Survey highlights urgent problems for skilled freelancers

A new survey shows how many freelancers are being forced to close their businesses, use their savings or take measures such as selling their houses to survive the coronavirus pandemic.

Self Employed

 

One in five highly skilled freelancers expect to have to close their business because of the COVID-19 crisis, according to new research by University of Edinburgh Business School in association with IPSE (the Association of Independent Professionals and the Self-Employed).

The study, which surveyed over 1,400 highly skilled freelancers, found that three quarters of them (74%) had lost income, with an average income fall of 76 per cent. As a result, over two thirds (69%) say they now have cashflow problems.

The overwhelming majority (91%) said they could not access the government’s Self-Employment Income Support Scheme (SEISS), mostly (73%) because they work through a limited company. Average stress levels in this group have increased by 80 per cent because of the coronavirus crisis.

One respondent said: “I have fallen through every single crack in this supposed raft of financial support measures. I cannot pay my bills.
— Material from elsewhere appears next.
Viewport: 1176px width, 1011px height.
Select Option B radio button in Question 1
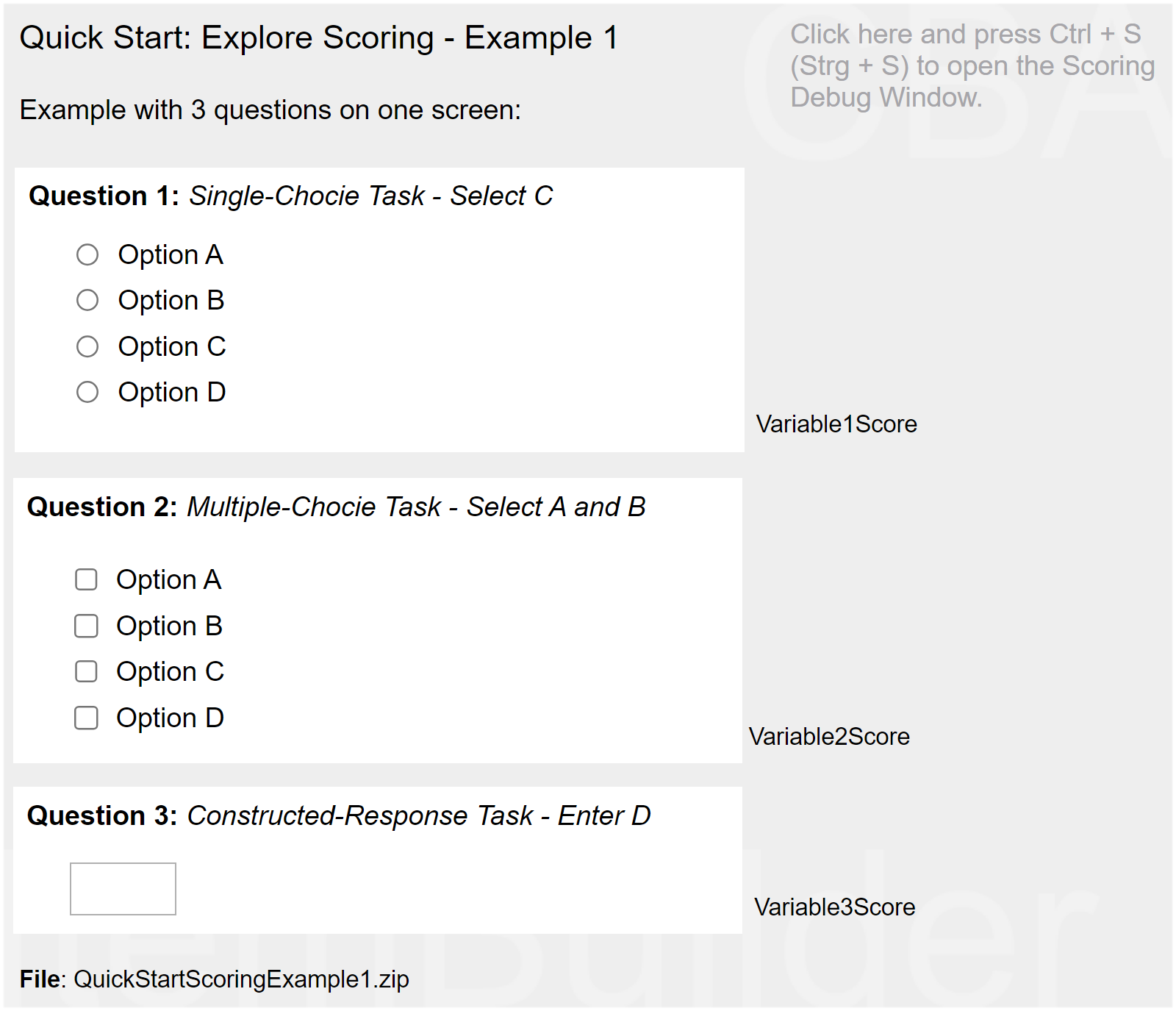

My income has gone from £4k a month to zero overnight. Despite paying taxes in this country for over 12 years, I am not eligible for any safety net from government […] There is nothing I can do to work and pay my bills.”

Another said: “I was made redundant in January. I went freelance until I found another job. I’m an art director. Now all work is cancelled. I have no income at all. I’m not entitled to Universal Credit as I have savings. I’m now expected to live on savings which is unfair. I have a family and we have no income at all.”
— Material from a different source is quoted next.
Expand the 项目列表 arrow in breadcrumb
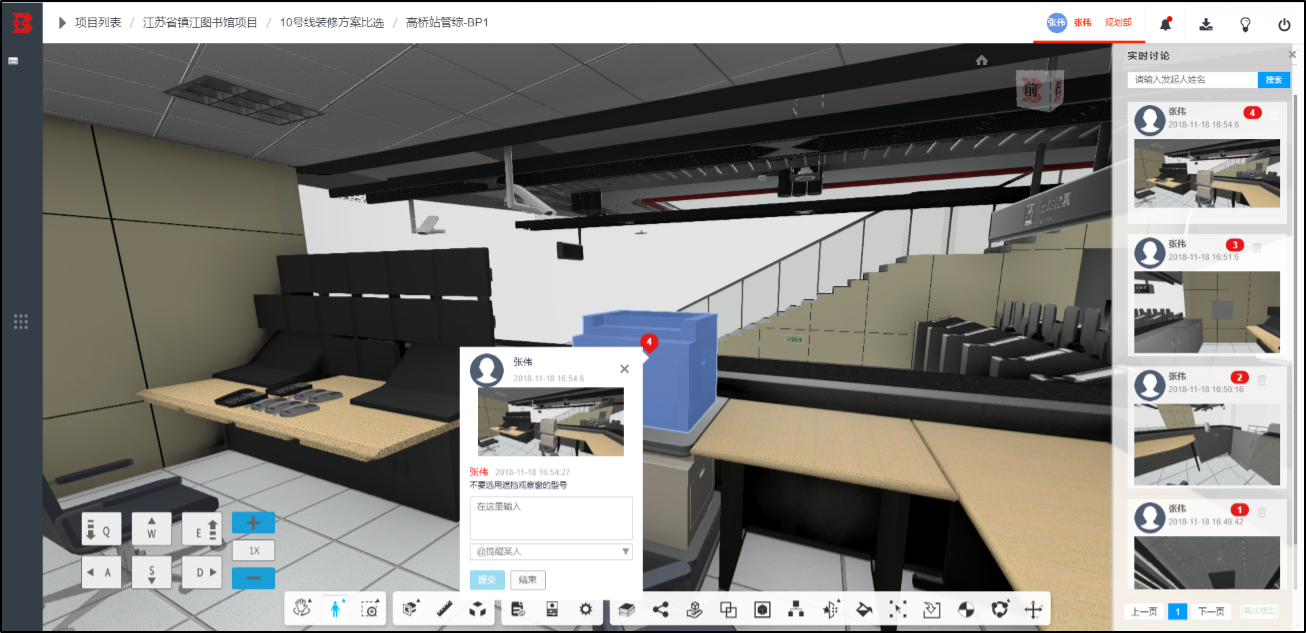pyautogui.click(x=63, y=22)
Professor Francis Greene, Chair in Entrepreneurship and Head of the Entrepreneurship and Innovation Group at University of Edinburgh Business School and co-leader of the study, said: “COVID-19 has brought in great economic consequences for the UK and freelance workers have been particularly hit by the pandemic. Not only have they seen work opportunities dry up as the country went into lockdown, but they have also suffered from a lack of financial support from government to ensure their survival. Our research clearly highlights these points and sheds some light into the dire situation this valuable working force is in at the moment, which is much worse that we had originally anticipated.”

Chloé Jepps, Head of Research at IPSE (the Association of Independent Professionals and the Self-Employed), said: “The plight of contractors working through limited companies can make for difficult reading because this group has not just been forgotten, but actually abandoned by the government. This research shows just how heavily this is falling on thousands of hard-working freelancers across the UK.

“It is not only the statistics on highly skilled freelancers that are shocking, but also the stories they tell. One in five of them expects to have to close their business, and this translates to people burning through their savings, having to sell their homes and struggling to feed their families.

“The Self-Employment Income Support Scheme offers generous help to many self-employed people, but it is clear from this that there are gaping cracks in it through which thousands are falling – particularly limited companies and the newly self-employed. The government must urgently think again about these groups and get them the support they so badly need.”